The 2013 ACCM guidelines recommend routine monitoring of ICU patients for delirium with a suggested frequency of at least once per nursing shift [7••]. Since delirium usually presents with a waxing and waning course, less frequent screening, or screening only on ICU admission, may miss identifying later-onset delirium [9]. The Confusion Assessment Method for the ICU (CAM-ICU) and the Intensive Care Delirium Screening Checklist (ICDSC) are the recommended screening tools [7••, 10, 11]. The ICDSC components are summarized in Table 1; the CAM-ICU and many other excellent resources on ICU delirium can be found online at http://www.icudelirium.org.
Both the CAM-ICU and the ICDSC have been well validated as reliable tools for the diagnosis of delirium, with each having its strengths and weaknesses. The CAM-ICU is based on Diagnostic and Statistical Manual of Mental Disorders (DSM)-III criteria and modified for nonverbal patients. It is designed so that general clinicians can identify delirium rather than rely on psychiatric consultation. The CAM-ICU has been validated in multiple studies against DSM-IV criteria as detecting early delirium with both high sensitivity and specificity [12]. One caveat to using this diagnostic tool is that the patient cannot be deeply sedated for proper assessment.
The ICDSC is designed based on DSM-IV criteria and queries a broader range of symptoms than the CAM-ICU. In contrast to the CAM-ICU, the ICDSC is a slower test to administer, but whereas the CAM-ICU assesses for delirium only at the time of evaluation, the ICSDC takes into account symptom progression over the past 24 h [9]. Both tests have shown significant agreement when compared with one another with good specificity, but operator training can impact the sensitivity to a certain degree. Untrained bedside ICU nurses using these screening tools have demonstrated variability in sensitivity, but with minimal training it appears much of this variability can be minimized [13]. Despite the reproducibility of the results using these tests, clinicians should bear in mind that there will still be a subset of patients for whom the results may be inconclusive, and psychiatric consultation may be warranted for a full DSM-IV-based evaluation.
Pathophysiology
The exact pathophysiology of delirium is not yet well defined, but multiple pathways have been implicated. A combination of drug toxicity, inflammation, and the acute stress response in severe illness is often discussed, with studies focusing on specific neurotransmitters or biomarkers involved in these responses [2]. Imbalances in the cholinergic and dopaminergic systems have been of particular interest in the development of delirium. Acetylcholine transmission affects arousal, attention, memory and rapid eye movement sleep [14, 15]. Additionally, it is involved in downregulating inflammation, and an imbalance of inflammatory markers has been associated with increased risk of delirium [1]. These actions of acetylcholine may explain why anticholinergic medications can lead to iatrogenic delirium [1]. Increased dopaminergic activity has also been implicated as another potential mechanism for the development of delirium. Impaired metabolic conditions can lead to excess dopamine levels in the brain due to increased dopamine production and decreased reuptake [15]. Some drugs (for example, buproprion) that increase dopamine activity have been associated with delirium, and conversely, genetic mutations leading to decreased cerebral dopamine activity have been demonstrated to decrease the risk of developing delirium [1]. Other neurotransmitters and markers potentially associated with delirium include serotonin, histamine, cortisol, GABA, glutamate, norepinephrine, and tryptophan [1, 2, 15].
Risk Factors
Many potential risk factors for delirium have been identified; they can be divided into predisposing (baseline) risk factors and precipitating (hospital-based) risk factors, with some further stratifying risk factors into medication-related, environmental, chronic pathology, or patient-specific risk factors [2]. It is important to note the difference in type of risk factor as precipitating risk factors may be targets for intervention.

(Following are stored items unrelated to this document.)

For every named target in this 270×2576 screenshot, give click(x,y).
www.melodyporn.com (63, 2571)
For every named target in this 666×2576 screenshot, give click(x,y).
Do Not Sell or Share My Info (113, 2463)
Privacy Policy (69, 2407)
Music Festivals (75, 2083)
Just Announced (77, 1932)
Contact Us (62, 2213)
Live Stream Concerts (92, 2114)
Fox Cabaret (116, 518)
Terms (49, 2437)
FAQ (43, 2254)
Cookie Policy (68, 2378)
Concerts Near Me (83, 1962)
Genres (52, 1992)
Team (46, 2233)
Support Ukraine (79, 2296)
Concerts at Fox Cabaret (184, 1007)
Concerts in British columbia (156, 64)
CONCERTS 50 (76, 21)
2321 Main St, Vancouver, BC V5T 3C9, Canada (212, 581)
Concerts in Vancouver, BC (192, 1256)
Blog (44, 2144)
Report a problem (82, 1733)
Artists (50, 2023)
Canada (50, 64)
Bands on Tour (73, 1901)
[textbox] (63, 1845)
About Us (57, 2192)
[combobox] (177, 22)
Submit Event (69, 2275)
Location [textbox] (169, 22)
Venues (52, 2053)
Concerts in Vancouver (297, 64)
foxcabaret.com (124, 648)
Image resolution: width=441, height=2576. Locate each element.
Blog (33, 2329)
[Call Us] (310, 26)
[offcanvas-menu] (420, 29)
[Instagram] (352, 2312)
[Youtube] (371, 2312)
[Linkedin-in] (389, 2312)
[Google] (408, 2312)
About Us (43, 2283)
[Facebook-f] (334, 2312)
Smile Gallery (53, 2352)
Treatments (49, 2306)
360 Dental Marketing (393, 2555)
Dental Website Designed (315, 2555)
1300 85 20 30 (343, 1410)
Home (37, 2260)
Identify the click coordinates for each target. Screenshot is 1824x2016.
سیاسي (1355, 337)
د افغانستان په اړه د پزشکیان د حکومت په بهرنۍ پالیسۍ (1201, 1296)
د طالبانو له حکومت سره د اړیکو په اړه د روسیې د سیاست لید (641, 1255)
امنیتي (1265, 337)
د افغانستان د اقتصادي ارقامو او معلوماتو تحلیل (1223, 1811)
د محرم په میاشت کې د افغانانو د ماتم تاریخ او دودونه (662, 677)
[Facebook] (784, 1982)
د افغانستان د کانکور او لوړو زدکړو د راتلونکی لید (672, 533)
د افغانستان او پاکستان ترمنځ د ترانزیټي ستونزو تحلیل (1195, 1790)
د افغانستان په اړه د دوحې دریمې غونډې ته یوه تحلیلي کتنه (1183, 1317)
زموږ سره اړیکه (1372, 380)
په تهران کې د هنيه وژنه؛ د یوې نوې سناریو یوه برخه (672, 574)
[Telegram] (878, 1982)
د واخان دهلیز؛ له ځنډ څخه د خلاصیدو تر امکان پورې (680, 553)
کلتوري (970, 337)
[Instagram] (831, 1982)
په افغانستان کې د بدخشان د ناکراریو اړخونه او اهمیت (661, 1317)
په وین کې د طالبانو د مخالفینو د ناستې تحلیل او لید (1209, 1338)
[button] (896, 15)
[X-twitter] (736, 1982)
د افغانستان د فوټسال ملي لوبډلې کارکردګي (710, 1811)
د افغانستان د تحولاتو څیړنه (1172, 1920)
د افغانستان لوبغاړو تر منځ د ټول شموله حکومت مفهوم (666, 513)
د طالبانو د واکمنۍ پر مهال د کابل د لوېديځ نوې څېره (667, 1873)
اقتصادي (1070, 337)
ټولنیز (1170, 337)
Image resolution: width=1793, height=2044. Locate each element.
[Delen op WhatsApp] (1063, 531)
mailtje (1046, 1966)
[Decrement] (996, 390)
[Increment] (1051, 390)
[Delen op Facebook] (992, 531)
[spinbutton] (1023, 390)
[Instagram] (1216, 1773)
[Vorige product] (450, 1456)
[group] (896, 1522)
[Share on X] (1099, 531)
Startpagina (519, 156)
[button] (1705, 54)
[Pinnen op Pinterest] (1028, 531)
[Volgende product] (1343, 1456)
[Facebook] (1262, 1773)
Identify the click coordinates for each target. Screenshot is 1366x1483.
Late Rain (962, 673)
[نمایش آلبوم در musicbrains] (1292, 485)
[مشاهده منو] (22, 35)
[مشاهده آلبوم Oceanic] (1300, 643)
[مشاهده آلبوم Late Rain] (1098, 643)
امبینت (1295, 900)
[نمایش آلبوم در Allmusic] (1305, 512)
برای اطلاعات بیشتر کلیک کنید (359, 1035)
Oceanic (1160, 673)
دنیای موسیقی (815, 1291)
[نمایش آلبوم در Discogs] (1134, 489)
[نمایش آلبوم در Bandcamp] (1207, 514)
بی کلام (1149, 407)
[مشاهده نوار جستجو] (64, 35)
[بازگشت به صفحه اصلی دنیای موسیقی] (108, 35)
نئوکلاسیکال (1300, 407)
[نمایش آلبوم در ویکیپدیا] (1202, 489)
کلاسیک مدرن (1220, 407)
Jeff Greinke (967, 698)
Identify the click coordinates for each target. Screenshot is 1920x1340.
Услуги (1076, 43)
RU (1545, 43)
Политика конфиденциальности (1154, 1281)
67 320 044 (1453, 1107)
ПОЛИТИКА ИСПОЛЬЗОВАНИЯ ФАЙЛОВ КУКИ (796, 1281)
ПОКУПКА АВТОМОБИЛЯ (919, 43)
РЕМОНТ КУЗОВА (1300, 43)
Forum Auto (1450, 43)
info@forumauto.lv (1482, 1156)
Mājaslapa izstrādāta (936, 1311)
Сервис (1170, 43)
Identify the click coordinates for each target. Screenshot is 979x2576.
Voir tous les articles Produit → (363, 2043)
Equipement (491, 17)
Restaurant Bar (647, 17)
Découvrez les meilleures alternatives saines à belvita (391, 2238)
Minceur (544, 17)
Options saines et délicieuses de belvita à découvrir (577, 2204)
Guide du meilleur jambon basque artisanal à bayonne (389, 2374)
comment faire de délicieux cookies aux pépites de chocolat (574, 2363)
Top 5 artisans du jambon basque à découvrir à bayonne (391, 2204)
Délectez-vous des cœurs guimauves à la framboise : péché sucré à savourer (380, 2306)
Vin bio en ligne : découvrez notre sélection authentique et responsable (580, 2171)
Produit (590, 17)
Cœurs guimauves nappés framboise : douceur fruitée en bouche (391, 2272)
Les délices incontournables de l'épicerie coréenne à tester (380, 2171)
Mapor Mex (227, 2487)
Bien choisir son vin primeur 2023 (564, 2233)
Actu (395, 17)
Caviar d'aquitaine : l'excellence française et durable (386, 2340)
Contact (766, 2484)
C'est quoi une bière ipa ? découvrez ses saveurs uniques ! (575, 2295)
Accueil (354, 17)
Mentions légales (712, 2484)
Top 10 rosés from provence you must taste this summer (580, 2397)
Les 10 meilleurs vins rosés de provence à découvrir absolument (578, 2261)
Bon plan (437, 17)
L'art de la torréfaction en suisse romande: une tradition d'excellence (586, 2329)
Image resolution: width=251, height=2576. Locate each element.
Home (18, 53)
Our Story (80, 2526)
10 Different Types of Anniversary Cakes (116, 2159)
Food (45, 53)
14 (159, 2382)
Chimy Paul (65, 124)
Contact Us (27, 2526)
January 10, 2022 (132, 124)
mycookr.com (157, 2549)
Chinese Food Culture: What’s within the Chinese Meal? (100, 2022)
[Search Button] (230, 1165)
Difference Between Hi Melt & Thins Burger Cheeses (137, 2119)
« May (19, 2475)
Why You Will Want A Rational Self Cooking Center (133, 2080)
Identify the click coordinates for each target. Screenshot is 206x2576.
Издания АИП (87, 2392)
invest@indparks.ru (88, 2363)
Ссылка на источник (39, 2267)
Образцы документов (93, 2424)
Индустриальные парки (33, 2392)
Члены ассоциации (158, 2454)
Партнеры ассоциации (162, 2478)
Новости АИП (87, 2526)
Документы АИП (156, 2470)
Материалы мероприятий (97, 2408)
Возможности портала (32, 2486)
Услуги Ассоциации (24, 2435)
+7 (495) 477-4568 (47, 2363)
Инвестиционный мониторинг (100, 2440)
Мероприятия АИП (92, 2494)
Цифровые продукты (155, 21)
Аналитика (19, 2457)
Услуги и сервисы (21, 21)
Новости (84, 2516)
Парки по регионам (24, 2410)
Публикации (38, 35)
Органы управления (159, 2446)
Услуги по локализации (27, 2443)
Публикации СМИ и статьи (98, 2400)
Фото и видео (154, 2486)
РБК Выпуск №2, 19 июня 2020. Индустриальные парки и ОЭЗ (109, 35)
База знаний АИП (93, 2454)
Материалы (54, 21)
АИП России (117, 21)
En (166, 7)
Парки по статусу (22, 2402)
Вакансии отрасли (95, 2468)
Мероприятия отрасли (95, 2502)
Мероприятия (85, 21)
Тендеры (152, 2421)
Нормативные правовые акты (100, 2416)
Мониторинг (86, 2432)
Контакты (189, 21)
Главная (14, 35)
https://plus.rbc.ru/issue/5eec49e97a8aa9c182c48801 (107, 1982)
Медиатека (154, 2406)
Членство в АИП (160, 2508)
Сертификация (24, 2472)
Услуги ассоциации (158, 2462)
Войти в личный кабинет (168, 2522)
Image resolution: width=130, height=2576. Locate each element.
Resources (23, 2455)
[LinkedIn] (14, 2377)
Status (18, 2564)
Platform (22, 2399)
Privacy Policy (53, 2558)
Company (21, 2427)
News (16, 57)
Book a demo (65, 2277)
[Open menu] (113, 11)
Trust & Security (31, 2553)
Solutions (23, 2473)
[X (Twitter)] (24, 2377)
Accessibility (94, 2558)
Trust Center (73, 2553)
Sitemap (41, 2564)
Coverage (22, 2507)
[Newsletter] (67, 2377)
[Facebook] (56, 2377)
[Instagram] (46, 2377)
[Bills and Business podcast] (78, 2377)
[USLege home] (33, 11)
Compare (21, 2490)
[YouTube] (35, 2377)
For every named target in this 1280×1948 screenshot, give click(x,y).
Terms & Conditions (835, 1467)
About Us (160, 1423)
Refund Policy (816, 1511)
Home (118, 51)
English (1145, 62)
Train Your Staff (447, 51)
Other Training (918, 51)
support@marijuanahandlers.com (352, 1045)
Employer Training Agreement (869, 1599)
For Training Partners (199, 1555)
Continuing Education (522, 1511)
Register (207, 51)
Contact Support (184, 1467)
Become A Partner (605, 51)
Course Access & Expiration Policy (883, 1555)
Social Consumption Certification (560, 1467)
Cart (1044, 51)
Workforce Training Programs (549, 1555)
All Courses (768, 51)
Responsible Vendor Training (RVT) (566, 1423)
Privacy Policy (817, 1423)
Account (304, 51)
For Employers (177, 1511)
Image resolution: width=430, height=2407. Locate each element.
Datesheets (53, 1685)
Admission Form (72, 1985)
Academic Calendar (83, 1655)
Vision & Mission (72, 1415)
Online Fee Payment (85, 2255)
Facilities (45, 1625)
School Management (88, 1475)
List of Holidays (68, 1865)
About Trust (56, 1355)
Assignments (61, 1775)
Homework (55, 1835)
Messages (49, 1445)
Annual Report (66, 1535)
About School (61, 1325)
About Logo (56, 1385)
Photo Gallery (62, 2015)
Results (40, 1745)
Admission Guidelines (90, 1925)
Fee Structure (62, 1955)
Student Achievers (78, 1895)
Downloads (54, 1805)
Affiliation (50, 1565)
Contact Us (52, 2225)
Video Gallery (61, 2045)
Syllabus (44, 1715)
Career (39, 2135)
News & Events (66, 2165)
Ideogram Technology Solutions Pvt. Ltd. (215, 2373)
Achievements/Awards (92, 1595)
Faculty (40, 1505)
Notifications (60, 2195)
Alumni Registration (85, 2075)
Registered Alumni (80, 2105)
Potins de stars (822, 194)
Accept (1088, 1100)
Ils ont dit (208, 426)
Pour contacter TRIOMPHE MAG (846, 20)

The 2013 ACCM guidelines have highlighted four baseline and two acquired risk factors for the development of delirium: pre-existing dementia, history of hypertension, history of alcoholism, high severity of illness at admission as well as coma and benzodiazepine use [7••]. The baseline factors as well as coma were singled out due to their being positively, independently, and significantly associated with delirium in two or more multivariate analyses. When examining medication-related risk factors for the development of delirium, benzodiazepines were at best found to have no association with delirium, or at worst found to be strongly associated with delirium. Based on these findings, the 2013 guidelines concluded that benzodiazepines may be a risk factor for the development of delirium.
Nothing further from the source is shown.